In April 1595 two ships arrived at Margarita island, but they were not the requested reinforcements, they were two English ships under the command of Walter Raleigh, known by the Spaniards as Guaterral. Spain and England were not at war, but relations were tense. Raleigh was also searching for El Dorado, even having studied Spanish to be able to personally read the chronicles that were published in America about America. Raleigh presented himself with a delegation for friendly purposes, and at the first opportunity assaulted the city of San José de Oruña, founded by the lieutenant and commissioner of Berrio, Domingo de Vera.

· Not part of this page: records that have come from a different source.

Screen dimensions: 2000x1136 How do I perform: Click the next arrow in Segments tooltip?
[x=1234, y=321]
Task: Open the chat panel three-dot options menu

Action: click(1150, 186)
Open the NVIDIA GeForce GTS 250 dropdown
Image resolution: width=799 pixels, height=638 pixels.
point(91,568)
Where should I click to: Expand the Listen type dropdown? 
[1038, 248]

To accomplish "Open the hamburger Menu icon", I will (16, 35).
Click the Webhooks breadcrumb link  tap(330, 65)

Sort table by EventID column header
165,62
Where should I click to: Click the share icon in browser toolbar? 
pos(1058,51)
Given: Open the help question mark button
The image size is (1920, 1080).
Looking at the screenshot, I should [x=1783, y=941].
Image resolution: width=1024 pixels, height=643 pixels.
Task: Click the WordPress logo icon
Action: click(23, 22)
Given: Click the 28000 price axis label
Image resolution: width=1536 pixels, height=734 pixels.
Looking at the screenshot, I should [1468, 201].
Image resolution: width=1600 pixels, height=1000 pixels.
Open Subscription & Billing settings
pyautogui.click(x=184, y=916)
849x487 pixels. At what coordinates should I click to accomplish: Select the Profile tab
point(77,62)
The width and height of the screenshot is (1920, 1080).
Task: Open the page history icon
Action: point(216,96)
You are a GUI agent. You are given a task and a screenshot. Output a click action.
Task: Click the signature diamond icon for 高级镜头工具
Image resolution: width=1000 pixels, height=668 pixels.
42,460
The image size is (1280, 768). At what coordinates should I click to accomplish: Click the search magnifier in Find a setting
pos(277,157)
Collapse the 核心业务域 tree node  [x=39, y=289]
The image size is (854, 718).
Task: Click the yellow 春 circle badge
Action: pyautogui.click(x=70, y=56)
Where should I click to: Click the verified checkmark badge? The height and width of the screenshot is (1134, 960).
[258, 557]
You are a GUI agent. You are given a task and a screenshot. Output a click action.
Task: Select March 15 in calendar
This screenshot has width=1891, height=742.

The square defended by 28 soldiers was taken, and Berrio and his lieutenant, Alvaro Jorge, were taken as hostages, after which Raleigh burned down the city. His next act was to try to locate El Dorado going up the Orinoco, with Berrio as a guide. Berrio took them through the territories already explored by him years ago. The expedition of Raleigh unsuccessfully returns to Trinidad and the liberation of Antonio de Berrio took place at the end of June 1595 in the coasts of Cumana, in a prisoners exchange deal.

== Death and legacy ==
Antonio de Berrio died at age 70 in Santo Tomé de Guayana, fortress founded by himself, in 1597, a few days after his son Fernando de Berrío arrived with the reinforcements of troops, food and money he requested to continue with the search for the mythical El Dorado. El Dorado fever also severely affected his son, who would actively continue his search. As for Raleigh, he wrote a famous book of his days, entitled "Discovery of the great, rich and beautiful empire of Guayana" chronicle of his expedition with Berrio. Raleigh was only able to contribute the book, no gold, which earned him a death sentence by James I, successor of the deceased Elizabeth I, but execution was put on hold for an indefinite prison in the Tower of London. After twelve years of captivity, Raleigh regained his freedom, all this time did not serve to forget El Dorado, fever led him to make another expedition in his search that ended in failure and also broke the pact not to damage the Spanish possessions in the new world product of the new policy of alliance of England with Spain, which cost him his head at the hands of an executioner to satisfy the Spanish monarch Philip III on October 29, 1618.